Tarefas propostas –
- 1) No texto sobre o futebol e a ilusão, quais são os três critérios a que obedece aquilo que perdura na escrita, no ensino e na aprendizagem da vida?
- 2) Continua o texto sobre o futebol e a ilusão a partir do ponto em que termina.

── Texto fornecido ──

Aparelhei o barco da ilusão
E forcei a fé do marinheiro
Era longe o meu sonho, e traiçoeiro
O mar...
(Só nos é concedida
Esta vida que temos;
E é nela que é preciso
Procurar o velho paraíso
Que perdemos.)
Prestes, larguei a vela
E disse adeus ao cais, à paz tolhida.
Desmedida, a revolta imensidão
Transforma dia a dia a embarcação
Numa errante e alada sepultura...
Mas corto as ondas sem desanimar.
Em qualquer aventura,
O que importa é partir, não é chegar.

Miguel Torga

1. Preocupam-me os excessos do futebol. Tal como as claques que se assemelham a hordas de selvagens, sem cultura e sem alma, por dentro vazios de princípios e valores, mas cheios de instintos bárbaros e primários. Assusta-me que haja gente que esgota a vida a brigar por uma equipa. E que se entrega ao futebol a ponto de se esquecer da sua vida, de outra vida, com outro sentido e elevação.

Sim, essa forma de extremismo e fanatismo religioso dá que pensar e temer. Mas assusta-me muito mais a comissão liquidatária da alma lusitana - escarolada, limpa, laboriosa, íntegra, proba, séria e honrada – que se instalou entre nós. As marcas nobres dessa alma, os traços essenciais e ancestrais que a perfazem e exaltam estão a ser abatidos e entregues ao desbarato pelo despudor neoliberal.

O pensamento filosófico, na antiguidade como no presente, viu e vê na ilusão o alimento preferido da felicidade. Tudo quanto seja fonte multiplicadora de encantamento e ilusão leva a modalidades superiores de configuração da vida e portanto abeira da felicidade ou, no mínimo, oferece momentos e oportunidades de concretização desta utopia. Não podemos, pois, deixar de ver o desporto em geral e o futebol em particular como um campo de sementeira fértil de ilusões e, por via destas, de vivência de situações únicas e renováveis de felicidade. Ora é isto mesmo que o Mundial de Futebol constitui para tantas pessoas em todos os recantos do globo, para mim e milhões de portugueses. O apego ao futebol traduz descrença no resto. É a única tábua de salvação à vista de um povo à deriva. Por isso também tenho medo dos tempos seguintes à conclusão do certame. O vazio promete alastrar. Aonde iremos buscar a ilusão que sustenta a vida?

2. A hora é estranha. É como se a mortalidade flutuasse no ar e vivêssemos um intervalo, num lugar que não mais nos reconhece. Como se a sabedoria, a decência e lucidez voassem pela janela, à medida que a crise se adensa. Todavia no fundo do nosso íntimo vive a convicção de que o homem volta sempre às suas próprias necessidades de beleza, verdade e discernimento. Mais, acredito que na escrita, no ensino e aprendizagem da vida só perdura aquilo que obedece a três critérios: esplendor ético e estético, força intelectual, sapiência.

───
── Listagem de dados ──

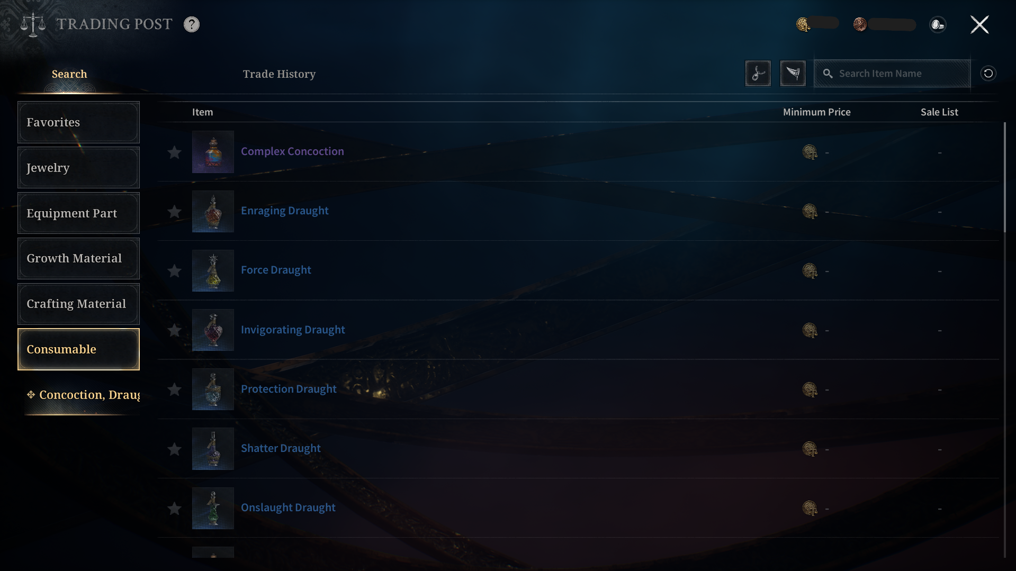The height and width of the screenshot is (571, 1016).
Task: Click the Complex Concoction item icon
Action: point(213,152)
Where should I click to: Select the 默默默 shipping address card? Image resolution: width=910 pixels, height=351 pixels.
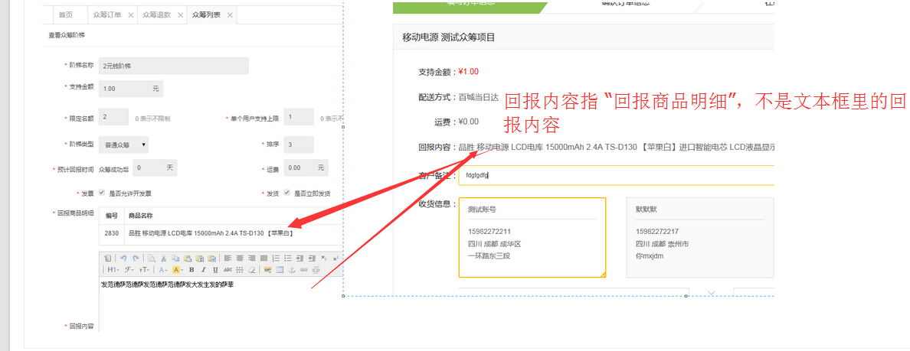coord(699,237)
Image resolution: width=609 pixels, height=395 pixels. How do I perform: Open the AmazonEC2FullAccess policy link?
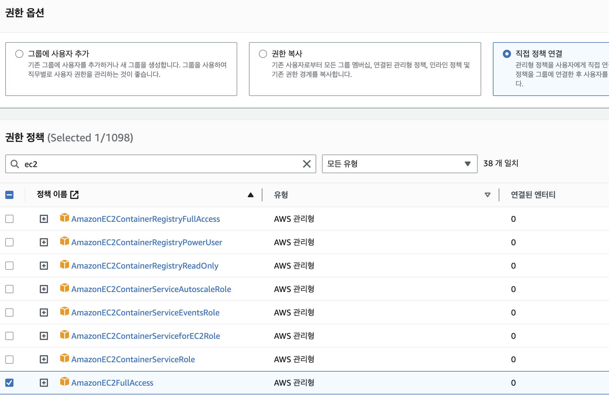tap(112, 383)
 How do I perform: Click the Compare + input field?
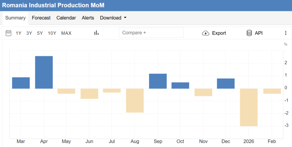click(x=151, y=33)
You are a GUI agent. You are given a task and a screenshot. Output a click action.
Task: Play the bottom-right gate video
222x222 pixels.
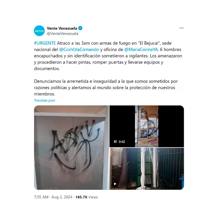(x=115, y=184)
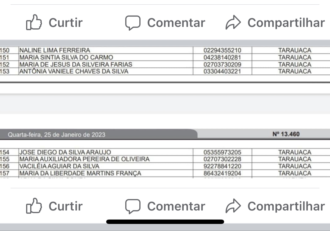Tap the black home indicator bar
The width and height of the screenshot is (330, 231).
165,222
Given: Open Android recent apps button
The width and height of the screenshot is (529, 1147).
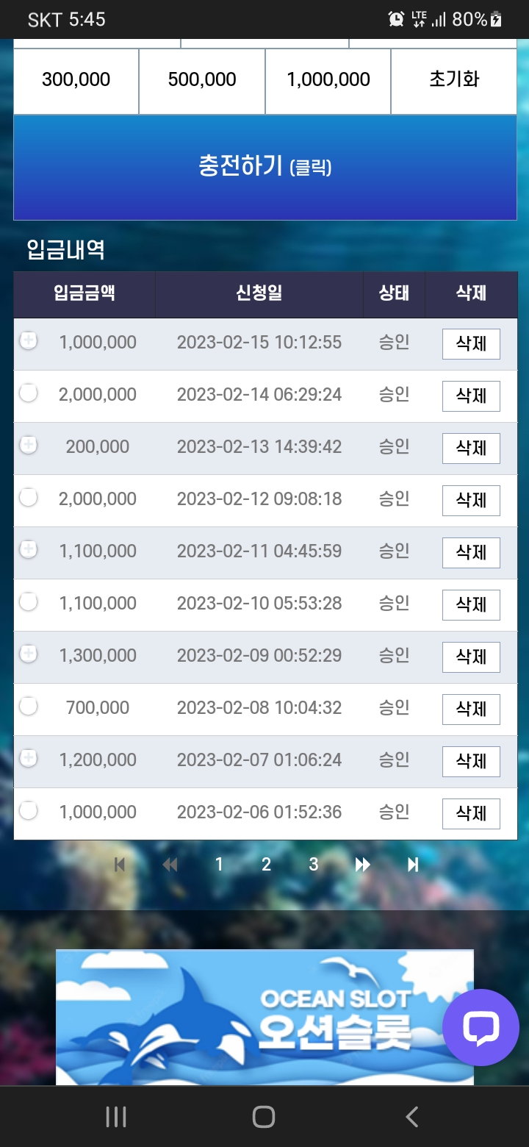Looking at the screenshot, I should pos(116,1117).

───

Respostas às tarefas –
- 1) Esplendor ético e estético, força intelectual e sapiência.

- 2)
Mas é uma crença desmentida pela conjuntura. Este é o tempo de Dom Quixote: de beirar a transcendência e simultaneamente de sucumbir à desilusão, como se apenas houvéssemos de alcançar a apoteose no silêncio tranquilo e amargo do aniquilamento e resignação. Aceitemos, pois, os limites das possibilidades, sem esquecer as palavras de Hilel: “Onde não houver homens, esforçai-vos para agir como um homem”. E tendo também em conta a advertência de Tarphon: “Não sois obrigados a concluir a obra, mas tampouco estais livres para desistir dela”.1

Mantenhamos vivas as convicções ganhas num trajecto esforçado, suado e limpo. E continuemos a iluminar as noites e dias da dúvida opressora com este clarão de Mário Quintana: “A vida são deveres que nós trouxemos para fazer em casa”. Para os guardar e cumprir.

Sei que eles caíram em desuso. Porém é mister que sigamos o rumo traçado, para não cairmos na farsa e mentira. Os enganadores têm o castigo de ser o que são; não são nada, falta-lhes identidade. Eis porque devemos passar de cara erguida, leves e orgulhosos de nós, por entre a multidão desfigurada.

Sim, devemos preferir a dificuldade dorida do dever porfiado à vantagem indevida do dever contornado. Até porque o homem que a dor não educou não passa de uma criança. A dor torna-nos mais fortes e por certo mais sábios, cépticos e prudentes, embora também pessimistas e solitários.

3. Quando olho a conjuntura e as circunstâncias, vem-me à memória o poeta russo Maiakowski. O poeta acreditava piamente na revolução e que dela sairia um mundo melhor, mais justo, fraterno e solidário. Pouco a pouco foi percebendo que os líderes do seu país tinham perdido a alma. O desrespeito e os atropelos brutais à dignidade física e moral das criaturas eram a regra vigente. Desiludido e sem esperança, em 1930 rendeu-se e saiu de cena, pondo um fim trágico à sua vida.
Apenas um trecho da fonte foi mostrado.